EXERCISE:
Copy out each of the entries below word for word, with every line kept as it appears.

*** LISTED RECORDS ***

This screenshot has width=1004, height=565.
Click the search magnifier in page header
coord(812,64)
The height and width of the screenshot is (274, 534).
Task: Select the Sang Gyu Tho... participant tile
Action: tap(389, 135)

***

EXERCISE RESULT:
This screenshot has width=1004, height=565.
Click the search magnifier in page header
coord(812,64)
The height and width of the screenshot is (274, 534).
Task: Select the Sang Gyu Tho... participant tile
Action: tap(389, 135)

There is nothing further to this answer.